А терпеть его трудно, я в этом убедился по крайней мере дважды. Как истинно верующий, мой Маркс имеет потребность в прозелитизме и пытается в разговоре промывать мозги собеседнику. Однажды, когда моя жена тяжело и опасно болела, он пробовал меня утешать напоминанием о христианской резиньяции, о благодетельности страдания. Второй раз я как-то посвятил его в мои служебные неурядицы и рассказал о своих опасениях — остаться на старости лет без работы. «Вы боитесь бедности? — вопросил он. — Христианин не должен этого бояться». — «Фред, — сказал я, — вы американец, вы не знаете, что такое бедность». — «Это не локальная, а универсальная ситуация», — ответил он. То, что моя ситуация именно «локальная», что мне, человеку, лишенному американских корней, в данном случае грозит не бедность, а самая настоящая нищета, он в расчет не принимал.

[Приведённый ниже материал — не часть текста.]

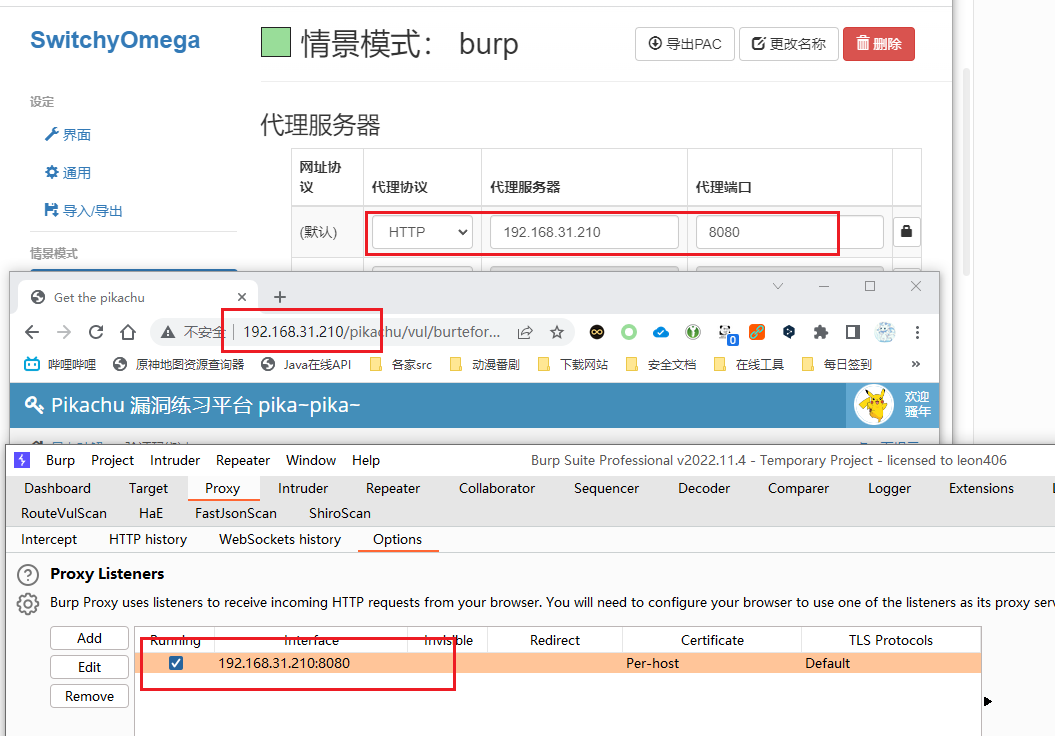Bookmark this page with the star icon

[557, 332]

Должен сказать, что эти разговоры я пытался обратить в шутку, но Маркс не понимал моих шуток, он проповеднически воспалялся, наставляя меня в христианских добродетелях. Я даже не на шутку испугался: что-то инквизиторское появлялось в его худом благообразном лице. Потом я этот свой испуг отрефлексировал и понял, в чем дело.

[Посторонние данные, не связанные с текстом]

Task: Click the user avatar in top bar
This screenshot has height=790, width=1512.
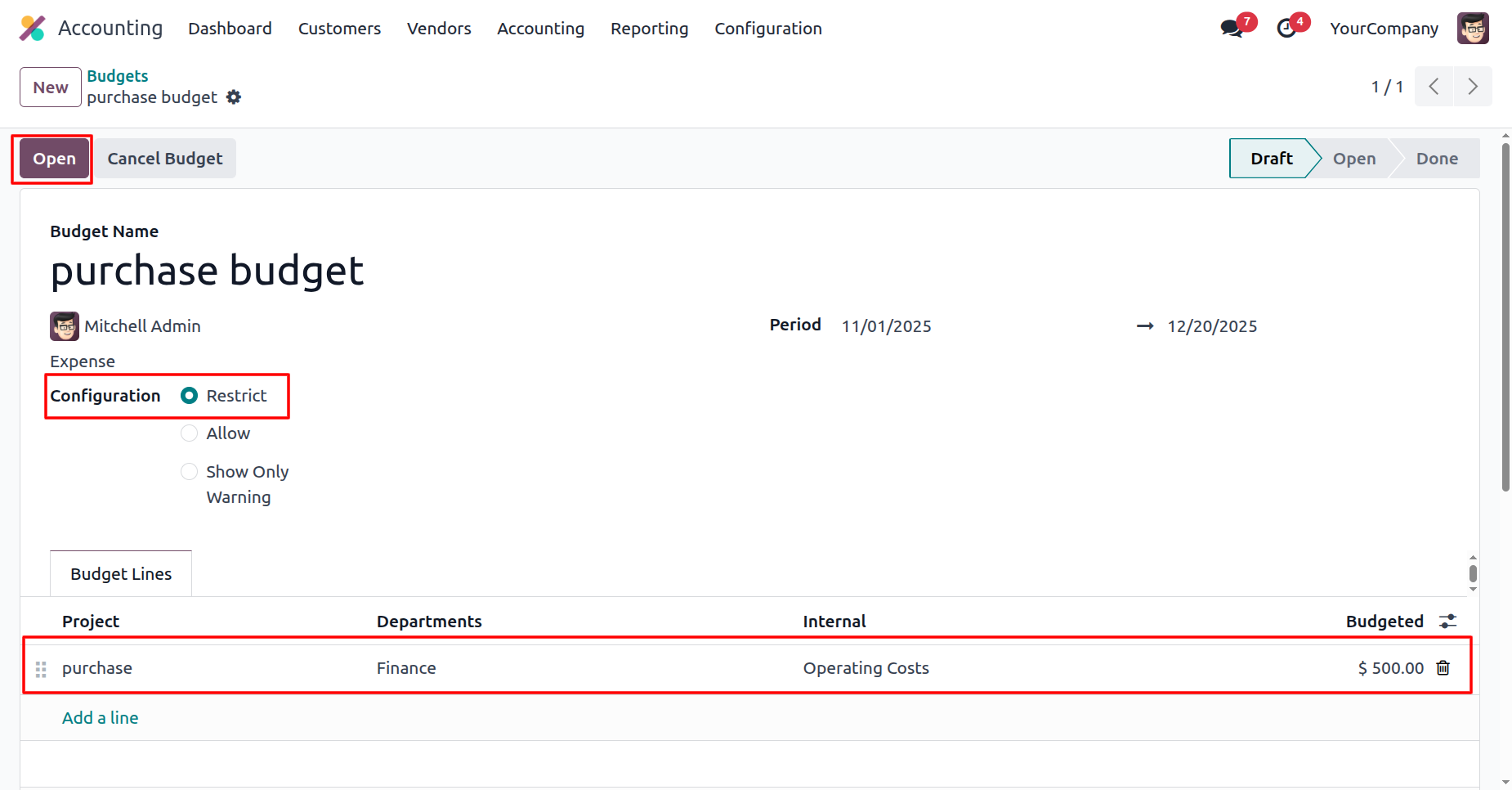Action: tap(1472, 29)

Фред Маркс — садист. Ему нравится, когда его соседу, «ближнему» грозит смерть жены или нищета. Все это прикрывается как мотивировкой христианскими разговорами о добродетели терпения, рационализируется общепринятой моральной нормой. Для этих людей христианство — только и исключительно такая мотивировка. Инквизиторское рвение — это не борьба за истинную веру, а элементарный садизм, не теология, а психология — «глубинная психология» душевного дна. Главный объект садизма у моего соседа-христианина — его дочка. Конечно, это садизм, принявший культурные, то есть социально приемлемые формы, — в данном случае суровое религиозное воспитание. Но я не думаю, что Мэри-Энн остается христианкой, она взбунтуется, уйдет в какие-нибудь панки. И ее поймут; зная ее отца, я ее уже сейчас, авансом, понимаю. И социально приемлемым сегодня в большей мере стал какой-нибудь (любой) альтернативный стиль жизни, нежели так называемая норма, достигаемая репрессивным воспитанием детей.

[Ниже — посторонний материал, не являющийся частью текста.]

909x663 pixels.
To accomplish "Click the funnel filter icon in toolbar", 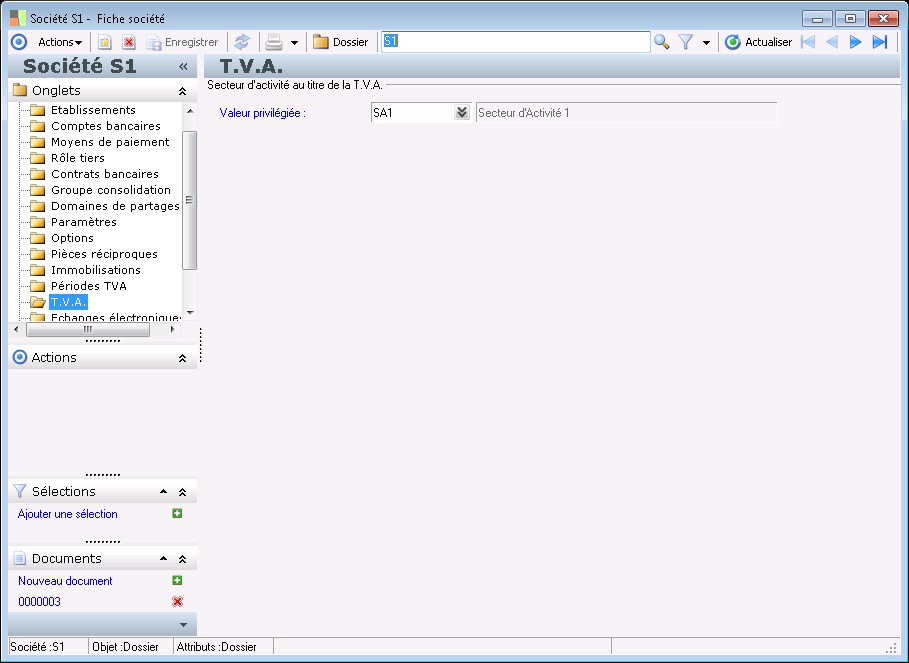I will (x=686, y=42).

Вот в таких деталях раскрывается правда сегодняшней западной — и русской завтрашней — жизни: наступила эпоха прямоговорения, открытости, «гласности». Это значит: если вы садист, ступайте в соответствующий секс-шоп и предавайтесь там потребным экзерцициям с партнером-мазохистом. А Иисуса Христа оставьте. Он здесь ни при чем. Он и сам был панк, хиппи. Он скорее одобрит упомянутую секс-лавку (Ницше: «христианство — гедонизм на вполне болезненной основе»). Как говорит герой Сэлинджера, Христу барабанщик из оркестра Радио-Сити Холл понравился больше бы, чем апостолы.